Thursday: J.A. Happ vs. Robert Gsellman
Just a week ago, J.A. Happ’s growing frustration with the organization spilled over into the public eye. A distraught Happ implied that the Yankees were limiting his appearances to avoid a $17.5 million vesting option for next season, that would only automatically kick in if Happ reached 10 starts. The club denied any bad faith, claiming they simply preferred Jordan Montgomery as the third starter in their depleted rotation. Through three starts, such a claim wasn’t unreasonable; Happ had posted a 6.39 ERA over just 12.2 innings of work. Taking matters into his own hands, Happ’s last start was his strongest of the season, and perhaps the best of any Yankee pitcher so far. Happ threw 7.1 shutout innings, along with five strikeouts on just 90 pitches.
As is often true with pitchers without the velocity and/or movement to strike batters out consistently, Happ’s success is dependent upon a combination of craft and luck.

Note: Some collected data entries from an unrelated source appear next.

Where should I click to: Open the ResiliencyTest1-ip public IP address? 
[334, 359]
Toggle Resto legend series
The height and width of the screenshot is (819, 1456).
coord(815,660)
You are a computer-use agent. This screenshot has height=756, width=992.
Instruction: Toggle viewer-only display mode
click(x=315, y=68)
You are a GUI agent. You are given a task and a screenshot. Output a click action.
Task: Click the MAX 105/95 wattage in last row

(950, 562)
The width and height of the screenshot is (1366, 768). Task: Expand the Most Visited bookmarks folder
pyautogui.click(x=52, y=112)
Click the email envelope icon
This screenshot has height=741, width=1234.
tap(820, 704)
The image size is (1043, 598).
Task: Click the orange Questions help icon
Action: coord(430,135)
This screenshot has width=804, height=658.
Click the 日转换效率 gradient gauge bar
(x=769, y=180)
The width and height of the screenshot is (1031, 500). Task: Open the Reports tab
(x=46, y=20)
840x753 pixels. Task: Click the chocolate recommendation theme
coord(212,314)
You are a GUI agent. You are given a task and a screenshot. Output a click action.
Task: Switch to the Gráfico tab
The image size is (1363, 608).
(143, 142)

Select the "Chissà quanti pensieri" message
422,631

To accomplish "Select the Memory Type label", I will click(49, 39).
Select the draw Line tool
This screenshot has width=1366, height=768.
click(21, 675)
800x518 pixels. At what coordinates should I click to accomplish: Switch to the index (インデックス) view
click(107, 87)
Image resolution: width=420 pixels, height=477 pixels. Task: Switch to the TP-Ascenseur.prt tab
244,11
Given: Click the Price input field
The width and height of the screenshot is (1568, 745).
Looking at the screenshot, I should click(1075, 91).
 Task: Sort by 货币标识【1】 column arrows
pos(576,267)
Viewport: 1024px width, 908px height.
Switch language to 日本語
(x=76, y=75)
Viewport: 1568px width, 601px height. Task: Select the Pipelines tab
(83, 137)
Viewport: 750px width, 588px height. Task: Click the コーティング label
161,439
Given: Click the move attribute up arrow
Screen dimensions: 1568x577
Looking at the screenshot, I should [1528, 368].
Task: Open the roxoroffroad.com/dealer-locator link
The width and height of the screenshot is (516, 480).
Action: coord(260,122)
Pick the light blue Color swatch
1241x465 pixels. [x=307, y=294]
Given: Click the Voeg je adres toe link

Though even at his best, a perfect swing will always beat Happ’s less-than-dominant stuff, he can be successful keeping hitters off-balance by hitting his spots and changing speeds. In what may have been the most important at-bat of his last outing, Happ got the Mets’ hottest hitter, the Yankee-turned-Yankee-killer, Robinson Canó, to ground into double play on a front-door slider.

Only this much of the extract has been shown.